*** Extract ***

Wouldn’t Diva have come on if Bello had been injured in the first two minutes? If Diva was injured, why did you decide that Magorimbo should not travel when he had not only rested enough but is also our best wingback?
Why have you insisted on playing Mutuma on the wing?
Why did you improvise with Mutuma on the wings when you had a natural winger on the bench (Mukamba)?
Why was Mukamba not good enough to start when we needed to hold the ball, subtract defenders and shoot from long range?
Having conceded three goals by halftime and it having been clear by then that we were never going to win the match, why did you substitute a defender instead of trying to keep the score line respectable, or at least overturnable at Rufaro?
Whatever his answers may be, the truth of the matter is that he must accept responsibility for Saturday’s drubbing.

My Humble Analysis Of The Nightmare
Admittedly, Bhebhe asks valid questions that need answers but I resist the temptation to join the bandwagon that Pasuwa, and him alone, was to blame for the massacre in Tunis.
The buck stops with him, as head coach, and he carries the responsibility of the results on his shoulders — hailed as a winner when he wins and lambasted as a loser when things fall apart.
Pasuwa, clearly, has drifted away from the passing game that Lloyd Mutasa tried at Dynamos which, at its most effective, tore apart a bewildered MC Alger on that unforgettable afternoon at Rufaro.

***

* _Your tasks_
1. Decide whether each statement agrees with the commentary, answering yes or no and quoting the words that settle it: (a) the writer holds Pasuwa alone to blame for the defeat in Tunis; (b) three goals had been conceded by halftime; (c) Mukamba is called a natural winger.
2. Transcribe the part of the commentary starting at "Wouldn’t Diva have" and ending at "from long range?".

*** Recorded information ***

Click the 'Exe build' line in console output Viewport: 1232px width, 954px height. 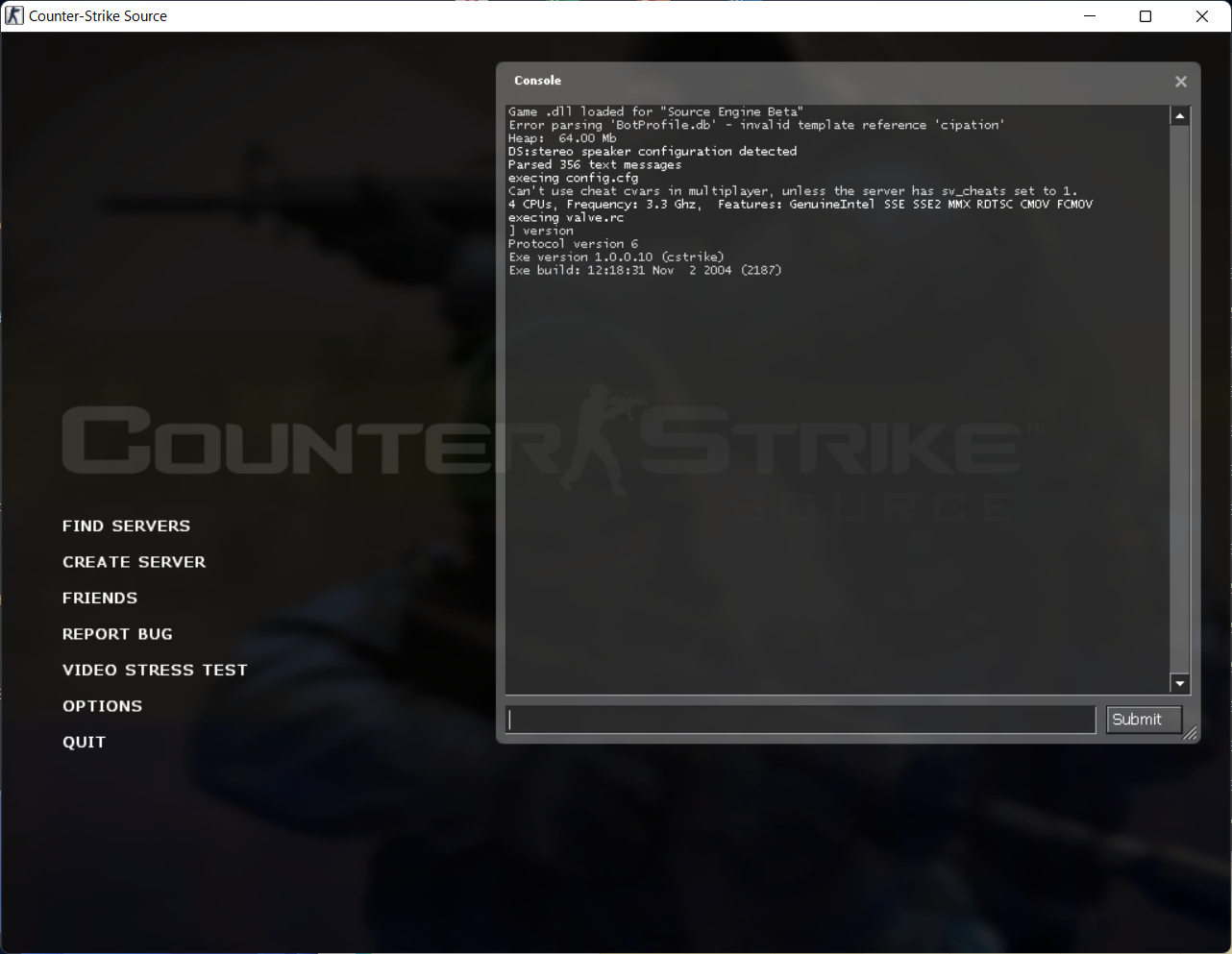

***

* _Results of the tasks_
1.
(a) No: "I resist the temptation to join the bandwagon that Pasuwa, and him alone, was to blame for the massacre in Tunis."
(b) Yes: "Having conceded three goals by halftime"
(c) Yes: "you had a natural winger on the bench (Mukamba)"

2.
Wouldn’t Diva have come on if Bello had been injured in the first two minutes? If Diva was injured, why did you decide that Magorimbo should not travel when he had not only rested enough but is also our best wingback?
Why have you insisted on playing Mutuma on the wing?
Why did you improvise with Mutuma on the wings when you had a natural winger on the bench (Mukamba)?
Why was Mukamba not good enough to start when we needed to hold the ball, subtract defenders and shoot from long range?